--- START OF ENTRIES ---
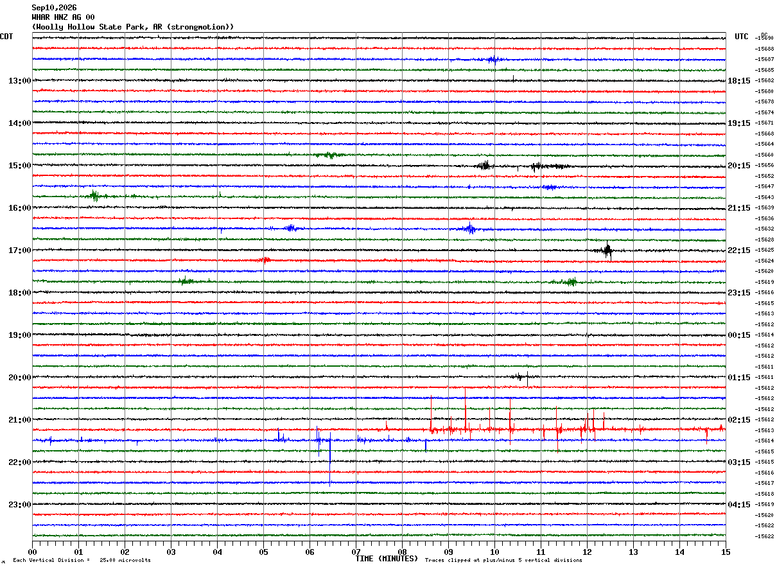Click the blue downward spike near minute 6
Image resolution: width=777 pixels, height=569 pixels.
tap(330, 460)
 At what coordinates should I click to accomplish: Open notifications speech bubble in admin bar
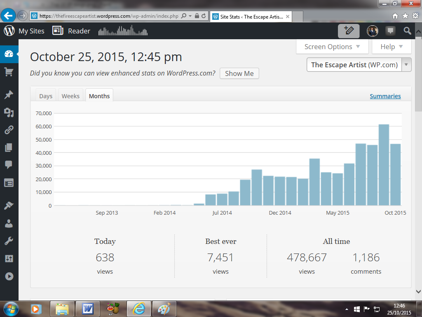tap(390, 31)
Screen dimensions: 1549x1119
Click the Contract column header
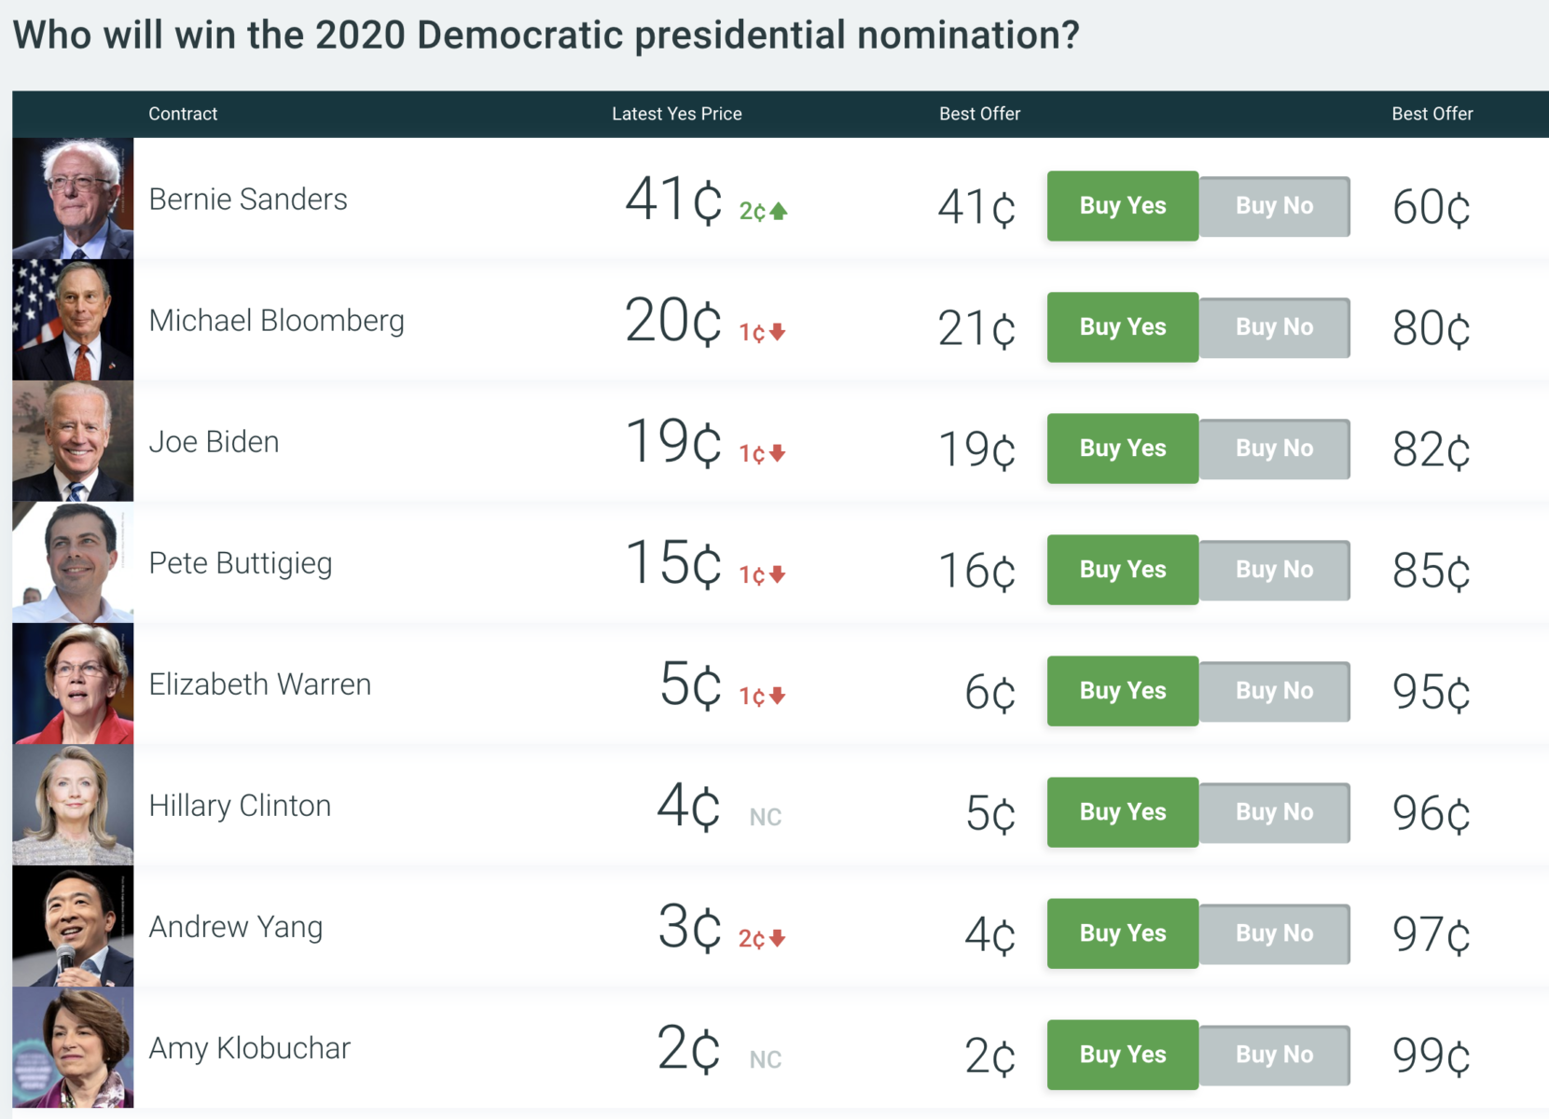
--- END OF ENTRIES ---
GOAL:
Turn every line of the listing above into a Markdown table with the columns Row and Listing line, numbering the rows and skipping blank lines. Leave the pictures out.

THE OUTPUT:
| Row | Listing line |
|---|---|
| 1 | Click the blue downward spike near minute 6 |
| 2 | Image resolution: width=777 pixels, height=569 pixels. |
| 3 | tap(330, 460) |
| 4 |  At what coordinates should I click to accomplish: Open notifications speech bubble in admin bar |
| 5 | tap(390, 31) |
| 6 | Screen dimensions: 1549x1119 |
| 7 | Click the Contract column header |